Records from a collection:
____
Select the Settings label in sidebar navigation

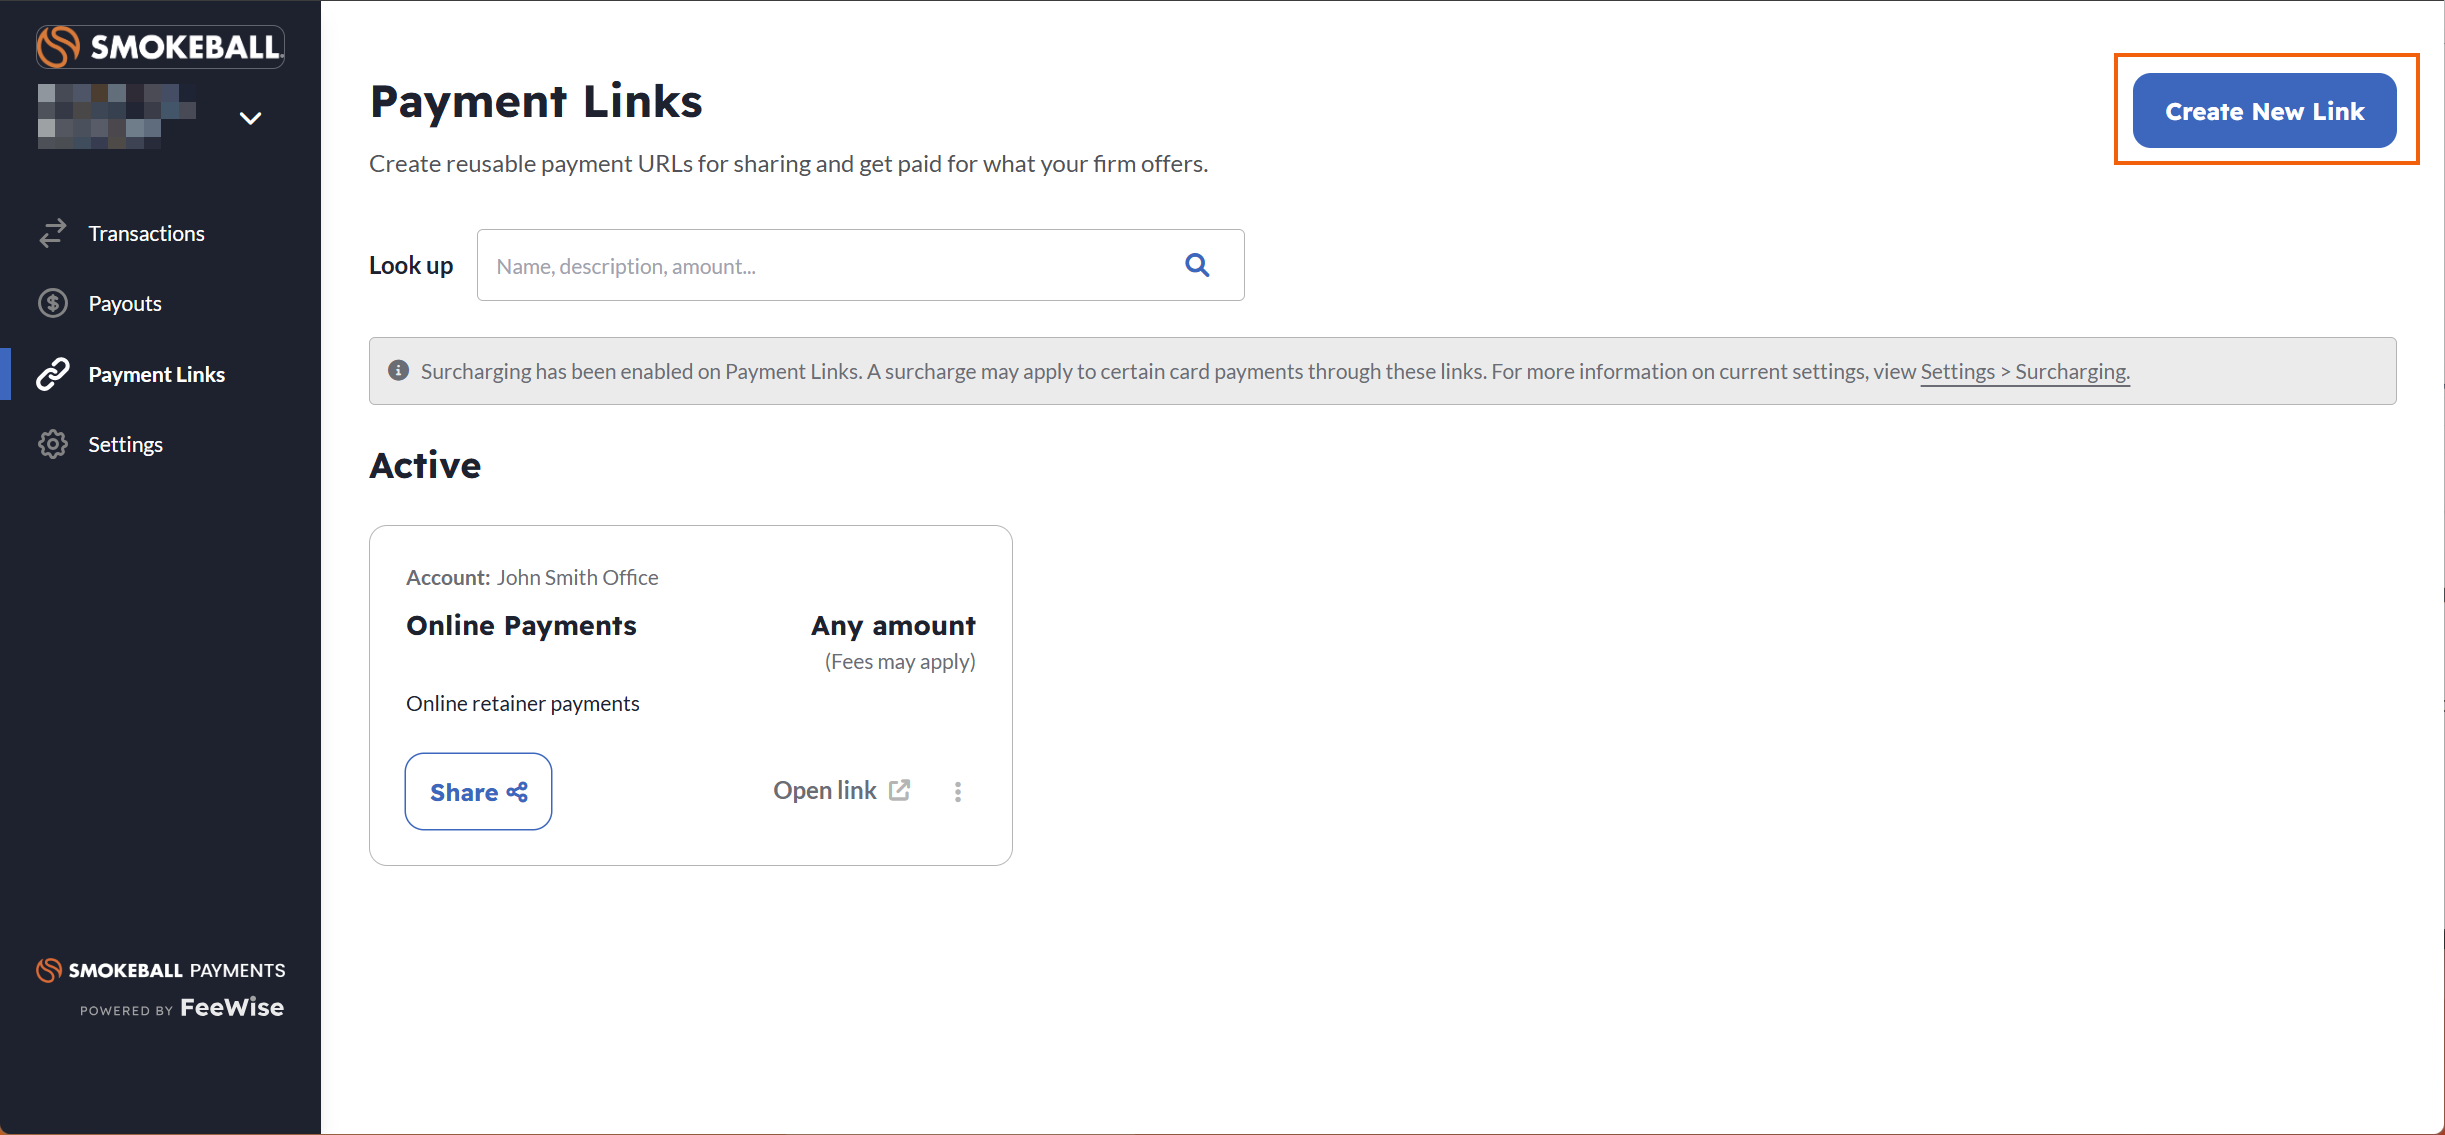click(125, 444)
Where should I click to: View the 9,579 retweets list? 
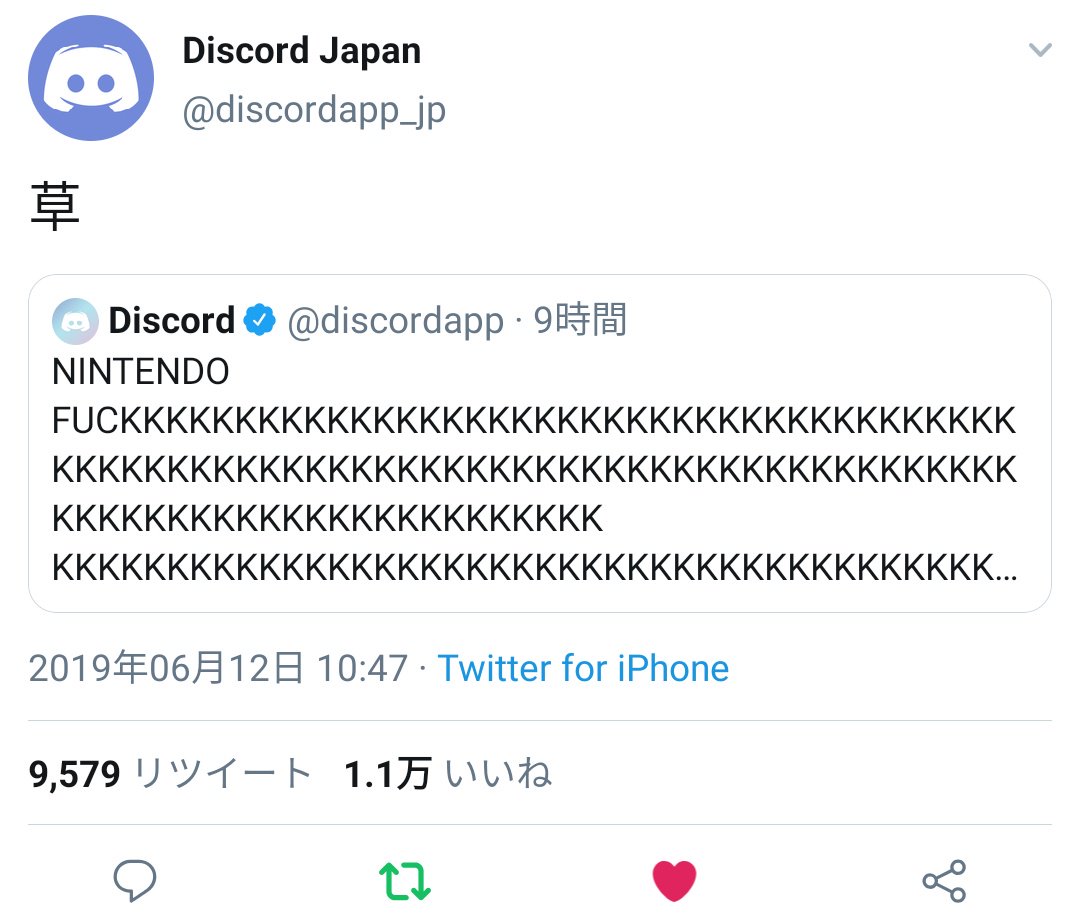pos(170,774)
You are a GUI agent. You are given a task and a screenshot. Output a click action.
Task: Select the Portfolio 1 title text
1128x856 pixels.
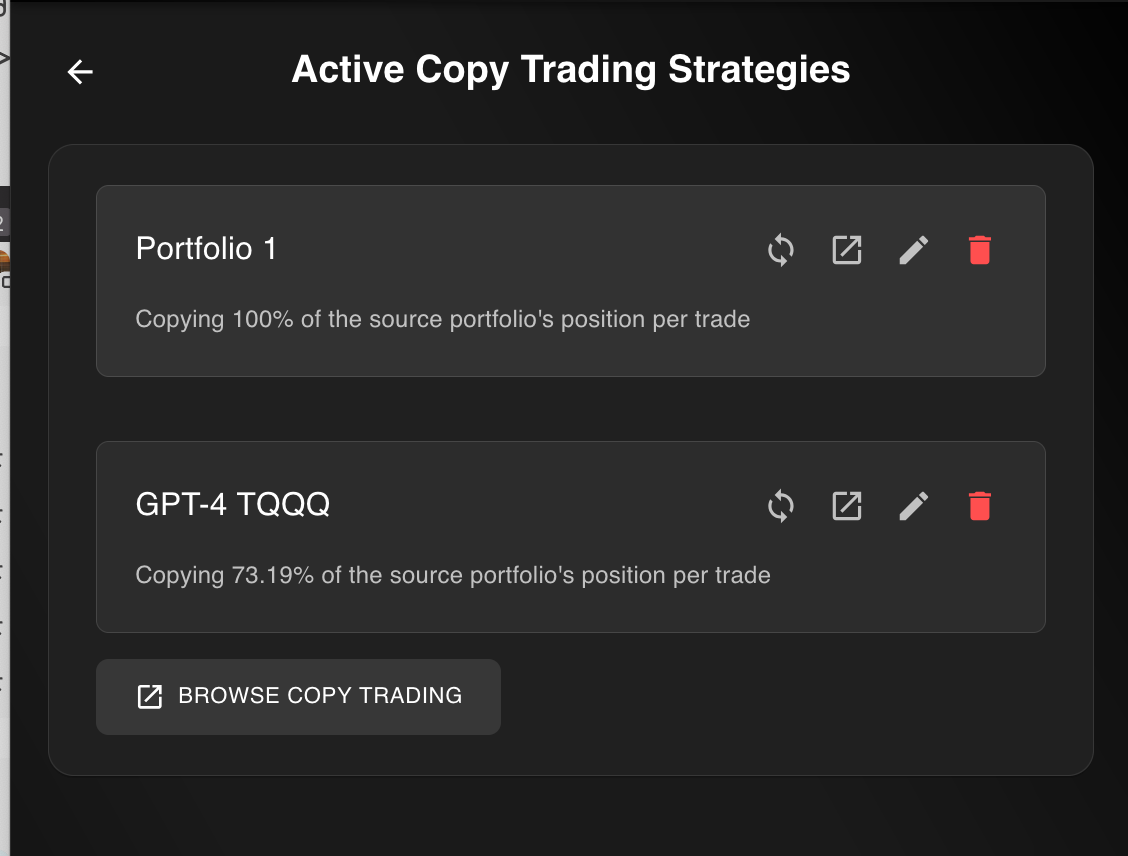[x=206, y=249]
____
## What to do
Write out every entry exactly. Pictures do not belong in the copy.

## Expected output
Select the Settings label in sidebar navigation

click(125, 444)
Where should I click to: View the 9,579 retweets list? 
pos(170,774)
You are a GUI agent. You are given a task and a screenshot. Output a click action.
Task: Select the Portfolio 1 title text
1128x856 pixels.
[x=206, y=249]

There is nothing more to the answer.